The local interaction of macrophages [MP] with vascular smooth muscle cells [VSMC] is known to play a key role in atherosclerotic plaque development and plaque destabilization. The majority of foam cells within the atherosclerotic lesion are thought to be derived from macrophages. However, it is well known that VSMC give rise to a significant number of lipid-laden cells, too. While the mechanism of conversion of macrophages into foam cells has been investigated extensively, the mechanism of lipid uptake by VSMC is less clear.
To study VSMC-derived foam cell formation an in-vitro co-culture model of lipid-loaded MP and VSMC was established.
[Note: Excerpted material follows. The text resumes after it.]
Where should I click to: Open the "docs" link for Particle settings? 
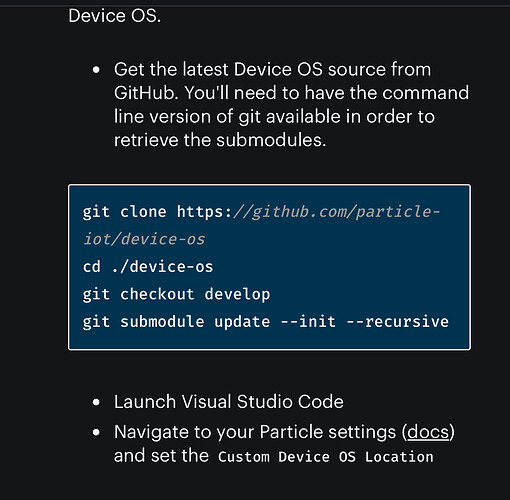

MP were exposed to fluorescence-labelled acetylated LDL [FL-acLDL] prior to co-culture with VSMC. Fluorescence microscopy visualized first transport of FL-acLDL within 6 h after co-culture implementation. When MP had been fed with FL-acLDL in complex with fluorescence-labelled cholesterol [FL-Chol] these complexes were transferred during co-culture, as well, and resulted in cholesterol positive lipid droplet formation in VSMC. When infected with a virus coding for a fusion protein of Rab5a and fluorescent protein reporter [FP] to mark early endosomes, no co-localisation between Rab5a-FP and the transported Fl-acLDL within VSMC was detected implying a mechanism independent of phagocytosis. Next, expression of LAMP1-FP, marking all lysosomes in VSMC, revealed that the FL-acLDL was located in non-acidic lysosomes. MP infected with a virus encoding for LAMP1-FP prior to co-culture demonstrated that intact fluorescence-marked lysosomes were transported into the VSMC, instead. Next, the consequences of the lipid transport were tested. Resuce of the acLDL-loaded VSMC from co-culture and subsequent analysis revealed an increase in phagocytotic activity. Xenogenic cell composition (rat VSMC, human MP) and subsequent quantitative RT-PCR with rat specific primers rendered induction of genes typical for MP (CD68 and Mac2) and downregulation of the cholesterol sensitive HMG-CoA reductase.
Our results demonstrate that acLDL/cholesterol-loaded lysosomes are transported from MP into VSMC in-vitro. Lysosomal transfer results in a phenotypic alteration of the VSMC towards a foam cell like cell. This way VSMC may loose their plaque stabilizing properties and rather contribute to plaque destabilization and rupture.